Da notare che in questo caso circolano informazioni non sensibili, codici anonimi e soprattutto ci verrà data informazione di positività che non avremmo mai avuto. Si pensi ad esempio ad un ristorante, un bar, un ufficio pubblico, un supermercato. Tutti luoghi dove incrociamo persone che non conosciamo ma che potrebbero scambiare codici immuni con la nostra app. In caso di positività di una di esse verremo a sapere che ciò è avvenuto ma mai l’identità della persona, cosa che non ci interesserà.
L’app profila gli utenti?
No, come dichiarato dal commissario Covid, l’app non profila utenti come ad esempio avviene sui siti internet. L’app non monitora gli spostamenti, non usa il GPS ma chiede solo informazioni sulla provincia di residenza per localizzare in modo ampio e libero.
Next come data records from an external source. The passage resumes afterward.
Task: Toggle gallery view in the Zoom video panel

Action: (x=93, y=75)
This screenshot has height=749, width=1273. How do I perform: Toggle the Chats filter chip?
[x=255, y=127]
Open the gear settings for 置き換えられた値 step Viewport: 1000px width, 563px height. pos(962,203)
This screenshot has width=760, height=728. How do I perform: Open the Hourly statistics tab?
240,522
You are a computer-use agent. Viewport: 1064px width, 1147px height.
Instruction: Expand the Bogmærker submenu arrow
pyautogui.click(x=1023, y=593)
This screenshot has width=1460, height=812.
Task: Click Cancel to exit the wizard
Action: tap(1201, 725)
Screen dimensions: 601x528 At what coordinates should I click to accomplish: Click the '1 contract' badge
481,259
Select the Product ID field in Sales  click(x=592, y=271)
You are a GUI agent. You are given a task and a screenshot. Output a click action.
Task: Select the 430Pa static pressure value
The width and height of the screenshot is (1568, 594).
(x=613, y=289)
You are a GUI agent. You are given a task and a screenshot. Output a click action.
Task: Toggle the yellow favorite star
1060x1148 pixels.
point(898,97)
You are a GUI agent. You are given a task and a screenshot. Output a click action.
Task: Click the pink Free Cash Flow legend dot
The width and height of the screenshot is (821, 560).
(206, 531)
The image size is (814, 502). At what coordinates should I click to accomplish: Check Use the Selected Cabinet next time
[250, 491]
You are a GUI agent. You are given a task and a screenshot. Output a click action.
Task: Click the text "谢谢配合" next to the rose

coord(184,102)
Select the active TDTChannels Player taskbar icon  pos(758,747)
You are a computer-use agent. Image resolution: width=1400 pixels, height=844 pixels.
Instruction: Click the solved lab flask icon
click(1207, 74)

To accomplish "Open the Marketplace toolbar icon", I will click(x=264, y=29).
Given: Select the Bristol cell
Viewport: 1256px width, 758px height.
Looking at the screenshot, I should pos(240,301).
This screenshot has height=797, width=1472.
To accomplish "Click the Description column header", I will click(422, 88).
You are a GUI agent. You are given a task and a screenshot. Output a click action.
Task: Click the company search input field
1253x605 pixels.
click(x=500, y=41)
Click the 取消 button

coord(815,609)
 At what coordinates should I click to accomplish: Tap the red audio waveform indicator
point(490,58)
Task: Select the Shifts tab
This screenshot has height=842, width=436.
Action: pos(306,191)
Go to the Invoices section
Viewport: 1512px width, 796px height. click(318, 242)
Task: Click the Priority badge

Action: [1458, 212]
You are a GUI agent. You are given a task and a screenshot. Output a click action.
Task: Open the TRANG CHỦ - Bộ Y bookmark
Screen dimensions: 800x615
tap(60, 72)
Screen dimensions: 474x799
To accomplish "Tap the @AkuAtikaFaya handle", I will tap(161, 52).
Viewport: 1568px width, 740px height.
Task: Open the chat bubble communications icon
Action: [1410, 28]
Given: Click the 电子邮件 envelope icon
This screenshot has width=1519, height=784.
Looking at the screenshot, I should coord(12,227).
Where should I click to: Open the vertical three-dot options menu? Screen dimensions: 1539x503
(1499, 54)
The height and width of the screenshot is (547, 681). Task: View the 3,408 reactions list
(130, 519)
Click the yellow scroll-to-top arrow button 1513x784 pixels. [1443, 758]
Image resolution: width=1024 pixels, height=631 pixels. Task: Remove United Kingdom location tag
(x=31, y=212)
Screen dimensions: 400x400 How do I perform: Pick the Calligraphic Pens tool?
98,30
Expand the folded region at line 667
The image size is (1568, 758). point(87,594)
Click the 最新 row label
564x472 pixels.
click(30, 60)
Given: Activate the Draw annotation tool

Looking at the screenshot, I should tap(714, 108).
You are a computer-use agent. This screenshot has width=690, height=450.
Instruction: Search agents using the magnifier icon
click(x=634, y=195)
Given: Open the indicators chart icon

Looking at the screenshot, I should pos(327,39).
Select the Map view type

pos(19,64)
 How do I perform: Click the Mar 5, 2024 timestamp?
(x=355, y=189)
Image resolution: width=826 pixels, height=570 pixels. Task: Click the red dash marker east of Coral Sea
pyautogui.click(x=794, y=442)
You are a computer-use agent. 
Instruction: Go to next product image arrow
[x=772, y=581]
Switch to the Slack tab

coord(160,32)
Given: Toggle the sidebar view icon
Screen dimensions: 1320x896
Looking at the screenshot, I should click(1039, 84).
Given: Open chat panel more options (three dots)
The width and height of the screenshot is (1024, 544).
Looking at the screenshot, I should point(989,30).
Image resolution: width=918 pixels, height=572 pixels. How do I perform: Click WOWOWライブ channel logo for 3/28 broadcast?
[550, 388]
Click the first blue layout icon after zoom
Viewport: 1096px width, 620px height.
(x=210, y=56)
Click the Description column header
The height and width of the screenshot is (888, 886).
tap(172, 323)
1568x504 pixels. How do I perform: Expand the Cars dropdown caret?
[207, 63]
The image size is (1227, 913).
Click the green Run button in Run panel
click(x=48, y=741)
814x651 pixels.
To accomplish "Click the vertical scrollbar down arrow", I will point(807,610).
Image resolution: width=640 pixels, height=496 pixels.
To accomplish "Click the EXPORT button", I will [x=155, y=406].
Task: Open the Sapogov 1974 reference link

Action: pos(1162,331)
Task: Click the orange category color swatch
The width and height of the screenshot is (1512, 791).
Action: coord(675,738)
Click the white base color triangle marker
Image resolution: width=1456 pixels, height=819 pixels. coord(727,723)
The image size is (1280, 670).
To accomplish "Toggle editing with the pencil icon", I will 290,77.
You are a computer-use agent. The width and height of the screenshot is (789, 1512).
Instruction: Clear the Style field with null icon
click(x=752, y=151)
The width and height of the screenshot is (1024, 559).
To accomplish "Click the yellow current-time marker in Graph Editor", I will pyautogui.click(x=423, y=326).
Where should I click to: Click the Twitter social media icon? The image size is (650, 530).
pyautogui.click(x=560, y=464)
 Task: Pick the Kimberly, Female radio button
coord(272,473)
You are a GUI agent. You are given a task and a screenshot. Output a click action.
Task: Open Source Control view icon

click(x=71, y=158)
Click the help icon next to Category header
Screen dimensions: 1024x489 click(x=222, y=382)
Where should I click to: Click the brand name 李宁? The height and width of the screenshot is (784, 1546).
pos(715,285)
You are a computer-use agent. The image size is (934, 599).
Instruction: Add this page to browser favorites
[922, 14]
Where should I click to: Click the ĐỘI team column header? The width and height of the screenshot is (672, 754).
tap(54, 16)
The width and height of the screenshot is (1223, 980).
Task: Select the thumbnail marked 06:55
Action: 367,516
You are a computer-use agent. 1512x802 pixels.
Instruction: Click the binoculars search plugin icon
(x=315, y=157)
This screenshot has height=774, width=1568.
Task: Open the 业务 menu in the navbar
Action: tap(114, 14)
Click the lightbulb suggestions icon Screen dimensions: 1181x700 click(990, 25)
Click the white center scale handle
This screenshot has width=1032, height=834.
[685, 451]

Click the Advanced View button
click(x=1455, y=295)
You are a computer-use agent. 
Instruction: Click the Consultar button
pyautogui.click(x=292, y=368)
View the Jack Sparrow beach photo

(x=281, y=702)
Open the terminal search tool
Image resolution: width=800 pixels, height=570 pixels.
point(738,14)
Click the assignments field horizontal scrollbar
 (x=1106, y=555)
Come potrebbe essere utile a scuola?
Le scuole sono l’ambiente dove immuni potrebbe dare il massimo contributo. Un’aula di solito è un ambiente dove docenti e studenti entrano facilmente in contatto pur rispettando tutte le norme di sicurezza. Essi entrano con le loro app entrano in comunicazione. La stessa cosa accade allo studente quando è in viaggio da casa a scuola qualora utilizzi autobus metro o treno. Egli lascia traccia della sua presenza che viene raccolta dalle app di altri. In caso di un eventuale contagiato parte l'”allarme” e si viene a conoscenza del fatto che una persona entrata in contatto con noi ed è risultata positiva. Si attiva il protocollo necessario
Come facciamo a sapere che l’app scaricata è la stessa di quella fornita con codice sorgente?
Il codice sorgente diffuso è liberamente compilabile, ciò vuol dire che da quel codice si può realizzare una app funzionante sul nostro cellulare. Come facciamo a capire che quello che compiliamo è identico all’app scaricata? Ci sono degli strumenti che confrontano due file binari, due app per verificare se sono esattamente identiche. Uno di questi è la firma digitale, un codice che viene calcolato su un file. Se due file danno come risultato la stessa firma digitale, essi sono identici. In questo caso possiamo quindi dimostrare che il codice sorgente corrisponde proprio a quello dall’app ufficiale.
Non ci resta che scaricare l’app e installarla, è un gesto di civiltà e un piccolo contributo che possiamo dare al sistema affinché eventuali focolai vengano subito individuati.